Pour l’évaluation des risques pour la santé humaine, les complexes métal-cyanure ont été traités de manière qualitative. Pour les complexes fer-cyanure à un seul atome de fer (NE CAS 13601-19-9, 13746-66-2 et 13943-58-3), le ferrocyanure de tétrasodium et le ferrocyanure de tétrapotassium sont des additifs alimentaires approuvés pour un nombre limité d’utilisations dans un petit nombre de catégories d’aliments. Le ferrocyanure de tétrasodium et son décahydrate sont inscrits dans la Base de données des ingrédients de produits de santé naturels (BDIPSN) avec un rôle non médicinal en tant qu’agent antiagglomérant dans des produits de santé naturels (PSN), avec une dose jusqu’à 0,025 mg/kg pc/jour. Le ferrocyanure de tétrasodium est un ingrédient présent dans deux produits cosmétiques à application cutanée vendus au Canada. L’exposition anticipée de la population générale due aux complexes fer-cyanure à un seul atome de fer est négligeable en raison de leur faible concentration en tant qu’additif alimentaire et dans des produits, de leur faible absorption dermique et des profils d’utilisation connus de ces produits.

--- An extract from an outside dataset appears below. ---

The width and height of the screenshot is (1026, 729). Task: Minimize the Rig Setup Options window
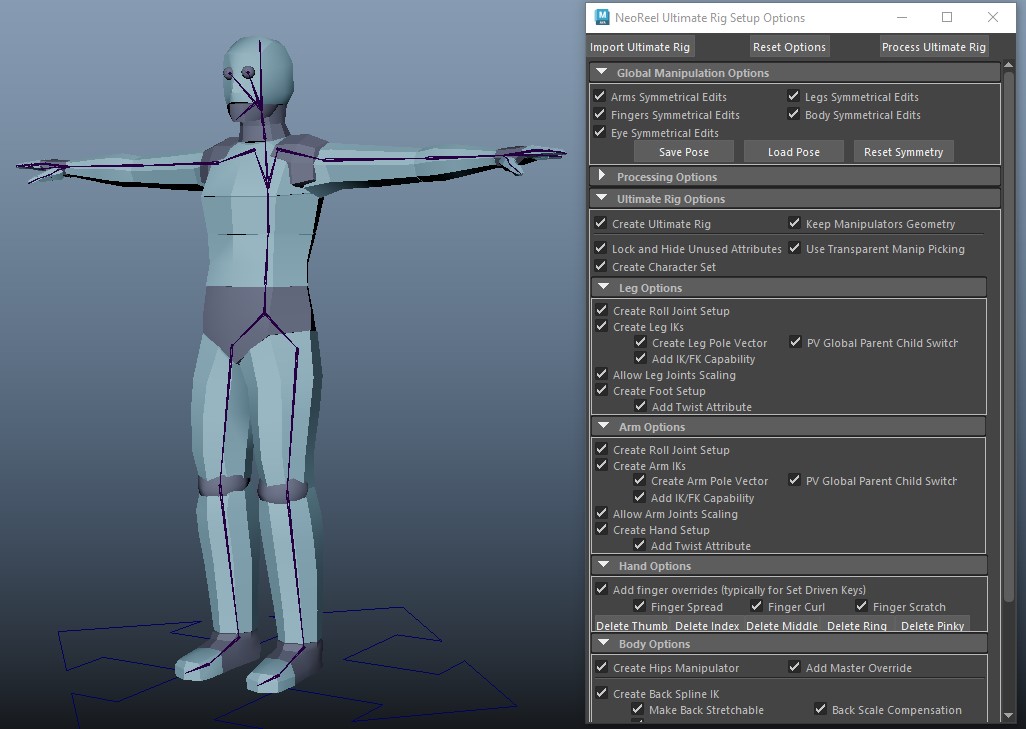[x=900, y=17]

Le risque est donc considéré comme faible.

Le risque est considéré comme faible pour les complexes fer-cyanure à plusieurs atomes de fer (NE CAS 14038-43-8, 25869-98-1 et 25869-00-5). Ces substances ne devraient pas causer d’effets nocifs sur la santé. De plus, en raison de leur faible biodisponibilité et de leur grande stabilité, l’exposition à ces substances est minimale.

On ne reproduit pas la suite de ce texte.